**What this task involves**:
Please copy out each line of the entries in which "click" appears.

**Working data**:

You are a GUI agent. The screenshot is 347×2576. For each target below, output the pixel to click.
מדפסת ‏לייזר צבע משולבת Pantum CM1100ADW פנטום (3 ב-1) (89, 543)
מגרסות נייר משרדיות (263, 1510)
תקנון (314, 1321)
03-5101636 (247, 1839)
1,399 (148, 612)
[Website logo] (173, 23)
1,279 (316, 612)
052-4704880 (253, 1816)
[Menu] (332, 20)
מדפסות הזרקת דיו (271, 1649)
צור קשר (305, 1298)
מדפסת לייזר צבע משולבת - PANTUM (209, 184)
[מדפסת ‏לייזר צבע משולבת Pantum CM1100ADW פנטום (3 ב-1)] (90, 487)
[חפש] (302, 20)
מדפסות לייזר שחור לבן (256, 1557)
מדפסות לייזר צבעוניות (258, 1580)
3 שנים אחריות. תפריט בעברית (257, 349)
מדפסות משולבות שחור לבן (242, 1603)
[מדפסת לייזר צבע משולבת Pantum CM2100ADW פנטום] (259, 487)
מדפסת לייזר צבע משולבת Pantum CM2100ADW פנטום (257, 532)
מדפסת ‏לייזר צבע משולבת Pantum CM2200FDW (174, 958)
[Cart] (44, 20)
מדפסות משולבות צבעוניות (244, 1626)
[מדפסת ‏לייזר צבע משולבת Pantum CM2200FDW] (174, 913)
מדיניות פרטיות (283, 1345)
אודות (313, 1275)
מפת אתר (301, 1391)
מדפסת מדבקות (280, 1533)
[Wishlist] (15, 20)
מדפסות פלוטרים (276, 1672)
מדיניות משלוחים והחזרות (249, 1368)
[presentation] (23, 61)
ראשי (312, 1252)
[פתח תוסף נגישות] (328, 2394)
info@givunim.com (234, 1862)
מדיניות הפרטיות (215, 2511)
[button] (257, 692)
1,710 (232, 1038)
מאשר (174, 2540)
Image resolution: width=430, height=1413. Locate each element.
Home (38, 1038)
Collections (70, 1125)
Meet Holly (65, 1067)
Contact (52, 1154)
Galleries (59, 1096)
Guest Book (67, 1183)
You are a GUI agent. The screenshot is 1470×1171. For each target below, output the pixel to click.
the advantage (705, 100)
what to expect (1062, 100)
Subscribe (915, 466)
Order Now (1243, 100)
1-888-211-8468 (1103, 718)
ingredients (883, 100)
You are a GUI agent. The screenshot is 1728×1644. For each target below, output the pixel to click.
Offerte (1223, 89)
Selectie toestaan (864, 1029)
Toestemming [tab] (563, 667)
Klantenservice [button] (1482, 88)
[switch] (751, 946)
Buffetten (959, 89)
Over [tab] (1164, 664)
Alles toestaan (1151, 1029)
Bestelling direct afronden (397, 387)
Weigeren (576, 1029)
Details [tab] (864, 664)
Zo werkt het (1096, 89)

**Response to the exercise**:
You are a GUI agent. The screenshot is 347×2576. For each target below, output the pixel to click.
You are a GUI agent. The screenshot is 1470×1171. For each target below, output the pixel to click.
You are a GUI agent. The screenshot is 1728×1644. For each target below, output the pixel to click.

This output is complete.